🤖 AI Summary
Existing heuristic- or attention-score–based static ranking methods for KV cache compression in long-context LLM inference overlook the spatiotemporal dynamics of attention scores, leading to inaccurate critical token identification and performance degradation. This work proposes the first learning-based framework for critical token identification: (1) a lightweight convolutional network models the temporal evolution of attention scores; (2) a cross-token KV cache prefetching mechanism implicitly amortizes prediction overhead; and (3) dynamic, fine-grained KV cache compression is achieved. Evaluated on standard long-context benchmarks, our method achieves a 16× KV cache compression ratio while retaining over 98% of the original model’s accuracy—significantly outperforming current state-of-the-art approaches.
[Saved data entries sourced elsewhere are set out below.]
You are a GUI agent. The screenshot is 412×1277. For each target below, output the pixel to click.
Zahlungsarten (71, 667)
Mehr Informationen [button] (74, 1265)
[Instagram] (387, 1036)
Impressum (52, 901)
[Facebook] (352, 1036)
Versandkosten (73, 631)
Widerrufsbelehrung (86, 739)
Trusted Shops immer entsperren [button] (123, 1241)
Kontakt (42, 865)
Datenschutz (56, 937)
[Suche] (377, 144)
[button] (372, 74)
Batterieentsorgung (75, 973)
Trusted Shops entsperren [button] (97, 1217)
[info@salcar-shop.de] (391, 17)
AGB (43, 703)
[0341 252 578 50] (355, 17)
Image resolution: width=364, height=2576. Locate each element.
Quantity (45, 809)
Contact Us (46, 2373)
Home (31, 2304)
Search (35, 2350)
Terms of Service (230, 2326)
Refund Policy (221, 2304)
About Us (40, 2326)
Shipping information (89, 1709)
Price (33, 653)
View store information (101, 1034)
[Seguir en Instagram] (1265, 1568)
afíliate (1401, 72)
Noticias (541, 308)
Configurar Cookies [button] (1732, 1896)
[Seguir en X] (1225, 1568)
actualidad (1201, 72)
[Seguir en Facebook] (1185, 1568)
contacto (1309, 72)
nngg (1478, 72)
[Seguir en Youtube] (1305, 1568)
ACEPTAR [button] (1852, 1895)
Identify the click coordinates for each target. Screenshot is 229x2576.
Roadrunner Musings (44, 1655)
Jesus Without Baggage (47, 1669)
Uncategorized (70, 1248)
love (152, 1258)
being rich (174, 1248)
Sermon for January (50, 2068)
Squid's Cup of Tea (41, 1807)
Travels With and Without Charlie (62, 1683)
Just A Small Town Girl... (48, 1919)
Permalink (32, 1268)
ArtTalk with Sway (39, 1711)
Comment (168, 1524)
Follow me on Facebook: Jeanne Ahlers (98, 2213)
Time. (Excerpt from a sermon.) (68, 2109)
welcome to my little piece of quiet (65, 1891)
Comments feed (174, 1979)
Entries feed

The framework bridges the gap between attention dynamics modeling and efficient memory management, enabling scalable long-context inference without compromising model fidelity.
📝 Abstract
With the development of large language models (LLMs), efficient inference through Key-Value (KV) cache compression has attracted considerable attention, especially for long-context generation. To compress the KV cache, recent methods identify critical KV tokens through heuristic ranking with attention scores. However, these methods often struggle to accurately determine critical tokens as they neglect the extit{temporal patterns} in attention scores, resulting in a noticeable degradation in LLM performance. To address this challenge, we propose AttentionPredictor, which is the first learning-based critical token identification approach. Specifically, AttentionPredictor learns a lightweight convolution model to capture spatiotemporal patterns and predict the next-token attention score. An appealing feature of AttentionPredictor is that it accurately predicts the attention score while consuming negligible memory. Moreover, we propose a cross-token critical cache prefetching framework that hides the token estimation time overhead to accelerate the decoding stage. By retaining most of the attention information, AttentionPredictor achieves 16$ imes$ KV cache compression with comparable LLM performance, significantly outperforming the state-of-the-art.